Wednesday, June 05, 2019

Good Morning, World

.

I included that shot of "Janice" (Leah Ayres) waking up the morning after a night spent with "Frank Dux" (yes really that is Jean Claude's character's name in Bloodsport) to happily gaze upon his perfectly framed ass -- to get comfortable, take it all in -- because it brings me right back to being 11 and being forced to watch shitty action movies with my Dad, and these magic moments where it all seemed worthwhile. Janice is basically the only female character in Bloodsport, which is far more concerned with greasy half-naked rubbing on each other for other's men's eyes than it is with women and romance, but this moment of the female gaze inserted all of a sudden into its otherwise preoccupied self fascinates me. 

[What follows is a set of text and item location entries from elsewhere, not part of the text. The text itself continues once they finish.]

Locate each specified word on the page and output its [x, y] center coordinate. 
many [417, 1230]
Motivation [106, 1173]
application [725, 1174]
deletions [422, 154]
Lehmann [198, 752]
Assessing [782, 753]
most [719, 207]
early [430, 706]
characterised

The reason I was way into Jean-Claude's films was these moments are in every single one of his films -- more than Arnold or Sly (although they too had their moments) JCVD invited the viewer to luxuriate his physique; he liked the attention to be specifically sexual, whereas the other dudes (well Swayze excepted I guess, although Road House aside he didn't do a lot of Capital A Action Flicks) were mostly about being impressive walls of mass that bullets bounced off of. Jean-Claude bled, and Jean-Claude screwed, and we were all the better for it. (Bloodsport is on Amazon Prime.)


1 comment:

Anonymous said...

All of this really resonates with me. I watched a lot of his movies too for the very same reason. Dude showed his ass in everything and had no problem getting objectified in little briefs or little shorts or little of anything.

I wonder if directors just naturally sensed to objectify him because he was also blatantly better looking than Stallone or Schwarzenegger. Sure, Stallone did porn and they both jacked, but neither were exactly sexy and they were so built their bodies became almost unsexual. Whereas JCVD never got that huge - he remained lithe and built at the same time and had a much more handsome face. Even if a male director would never consciously think "this guy is sexy," JCVD was just more sexual in general and so they seemed to gravitate toward that lensing.